» Extrait présenté:
|---|
Les rues de Paris sont au XIXe siècle caractérisées par des sons, des odeurs et une animation que l’on ne soupçonne plus. Nombre de petits métiers s’exercent dans la rue où l’on croise l’allumeur de réverbères, le chiffonnier ou le marchand de coco (une boisson fraîche composée d’eau, de jus de réglisse et de citron). Ces présences familières retiennent l’attention des écrivains comme des dessinateurs qui ont laissé des souvenirs amusés de ces figures pittoresques.
« En 1813 et 1814, époque à laquelle tant de géants allaient par les rues, où tant de gigantesques choses s’y coudoyaient, on pouvait remarquer bien des métiers totalement inconnus aujourd’hui.
|---|
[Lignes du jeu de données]
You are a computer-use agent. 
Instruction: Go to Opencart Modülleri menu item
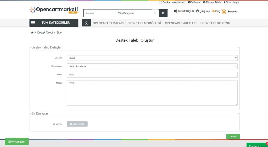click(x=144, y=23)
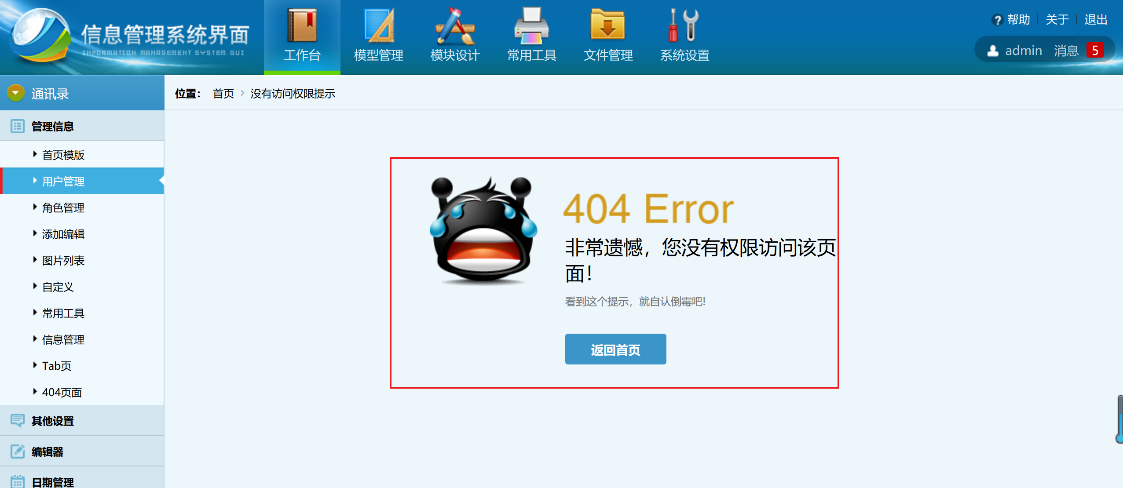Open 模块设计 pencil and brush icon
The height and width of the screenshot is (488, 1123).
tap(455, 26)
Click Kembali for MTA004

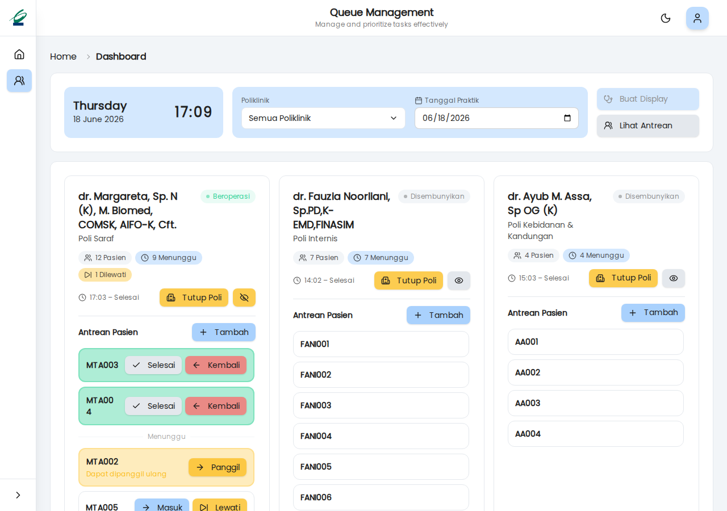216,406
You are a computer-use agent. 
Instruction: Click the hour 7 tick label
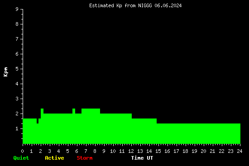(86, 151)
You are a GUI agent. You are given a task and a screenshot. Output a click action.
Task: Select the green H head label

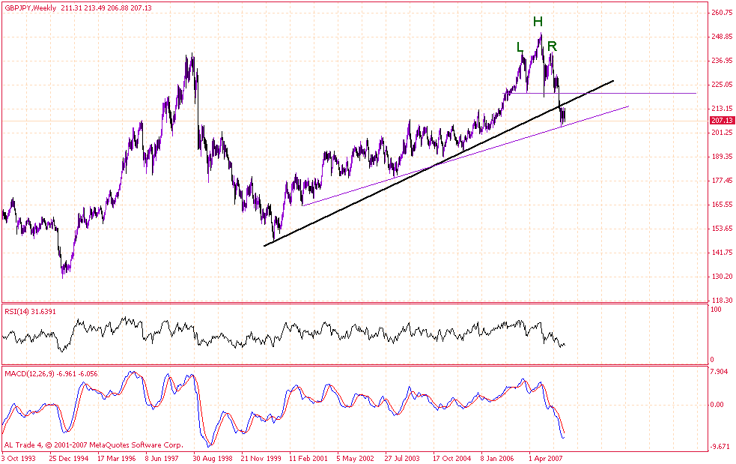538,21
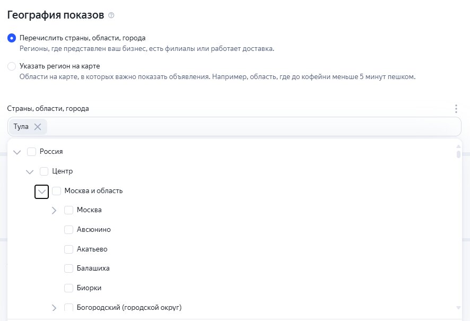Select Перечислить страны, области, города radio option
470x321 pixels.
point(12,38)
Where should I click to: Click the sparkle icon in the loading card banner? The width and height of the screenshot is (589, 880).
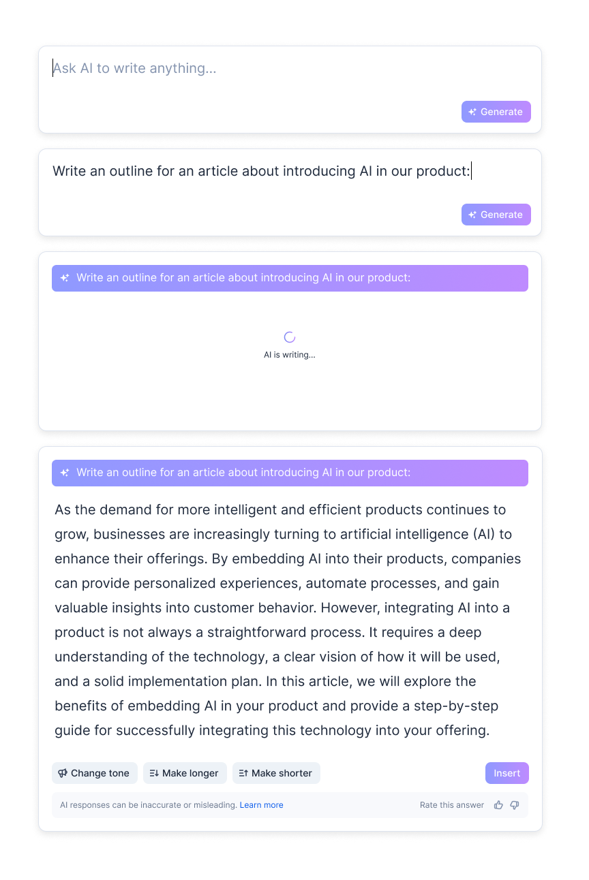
|---|
» À compléter:
[A] D'après l'extrait sur les rues de Paris, de quoi se compose la boisson vendue par le marchand de coco ?
[B] Mettez sous forme de tableau Markdown, avec les colonnes n et Ligne, les lignes des enregistrements en commençant à celle qui contient « Click Kembali for MTA004 » et en finissant à la fin des enregistrements. Omettez les lignes vides et laissez les images de côté.
L'extrait et les enregistrements proviennent de sources différentes.

» Réponses complètes:
[A] Elle se compose d'eau, de jus de réglisse et de citron.

[B]
| n | Ligne |
|---|---|
| 1 | Click Kembali for MTA004 |
| 2 | 216,406 |
| 3 | You are a computer-use agent.  |
| 4 | Instruction: Click the hour 7 tick label |
| 5 | (86, 151) |
| 6 | You are a GUI agent. You are given a task and a screenshot. Output a click action. |
| 7 | Task: Select the green H head label |
| 8 | 538,21 |
| 9 | Select Перечислить страны, области, города radio option |
| 10 | 470x321 pixels. |
| 11 | point(12,38) |
| 12 | Where should I click to: Click the sparkle icon in the loading card banner? The width and height of the screenshot is (589, 880). |